# Data for processing:

* Begin *

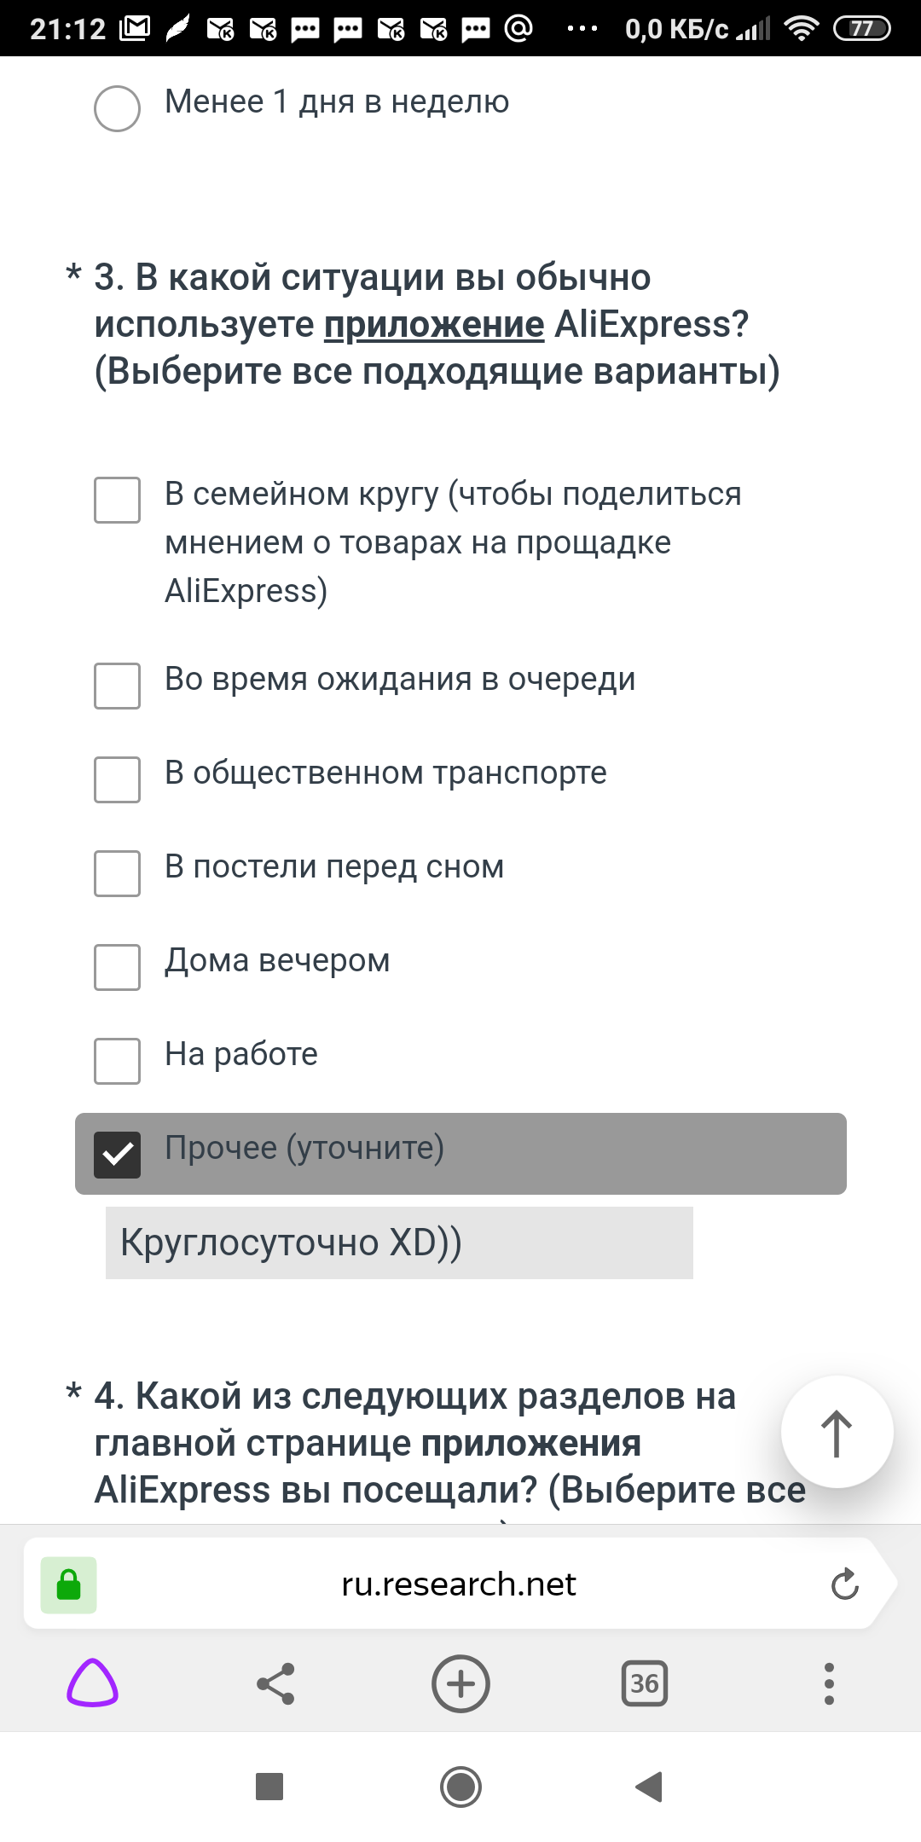Tap the Alice voice assistant icon
The width and height of the screenshot is (921, 1842).
(x=92, y=1683)
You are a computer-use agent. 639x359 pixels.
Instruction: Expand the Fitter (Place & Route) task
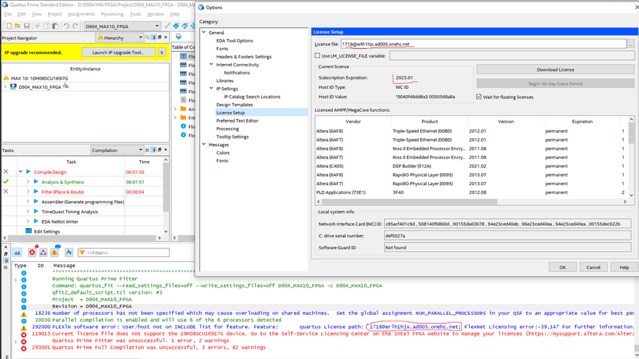[x=28, y=192]
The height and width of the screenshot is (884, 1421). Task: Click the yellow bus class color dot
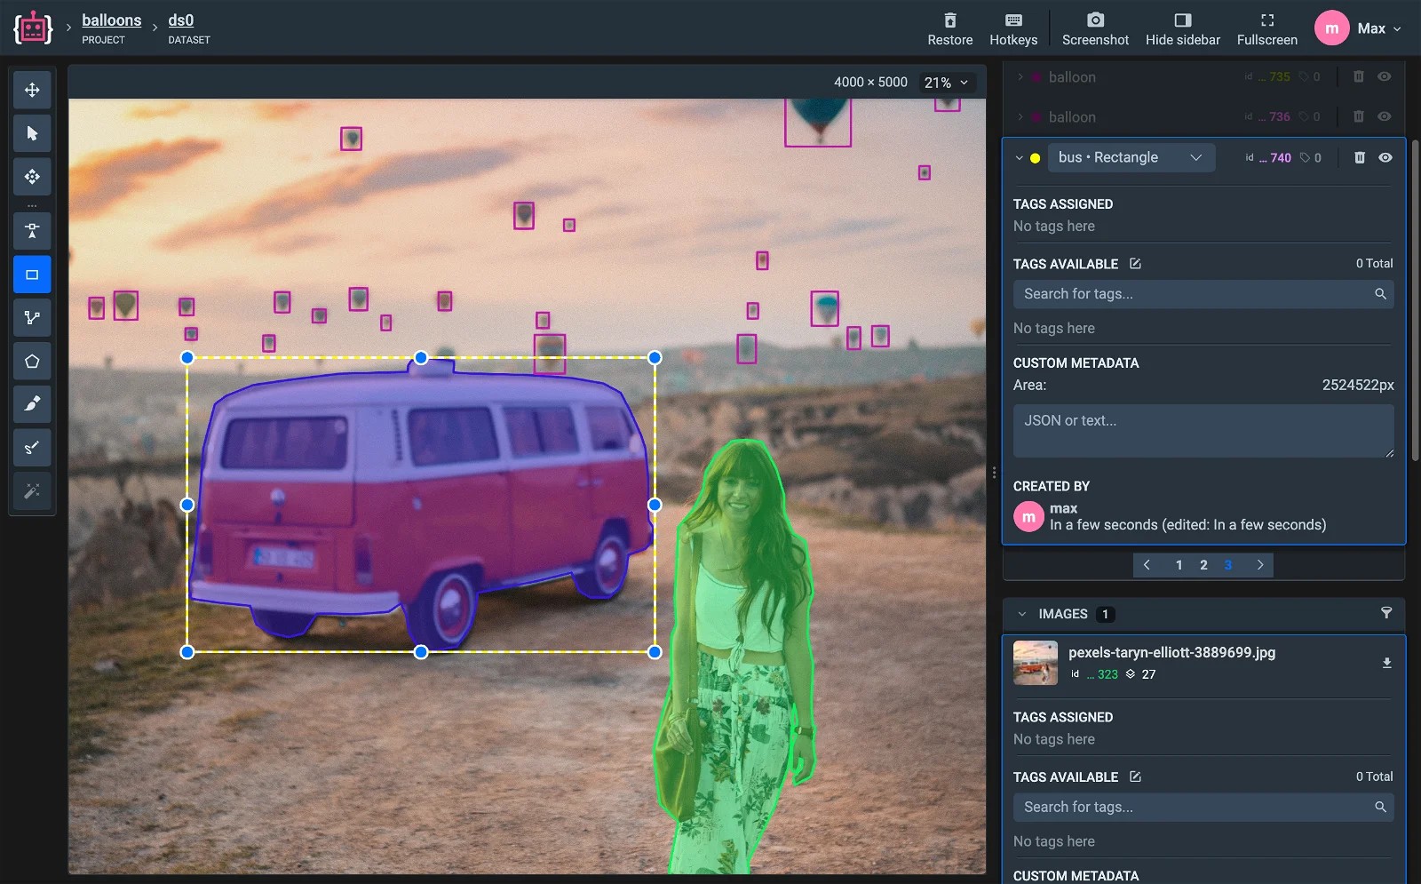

* End *

# Your instructions:
Please output every line of the material above as a JSON list of strings, one string per line, with blank lines omitted and the pictures left out.

# Exercise answer:
[
  "Tap the Alice voice assistant icon",
  "The width and height of the screenshot is (921, 1842).",
  "(x=92, y=1683)",
  "You are a computer-use agent. 639x359 pixels.",
  "Instruction: Expand the Fitter (Place & Route) task",
  "[x=28, y=192]",
  "The height and width of the screenshot is (884, 1421). Task: Click the yellow bus class color dot"
]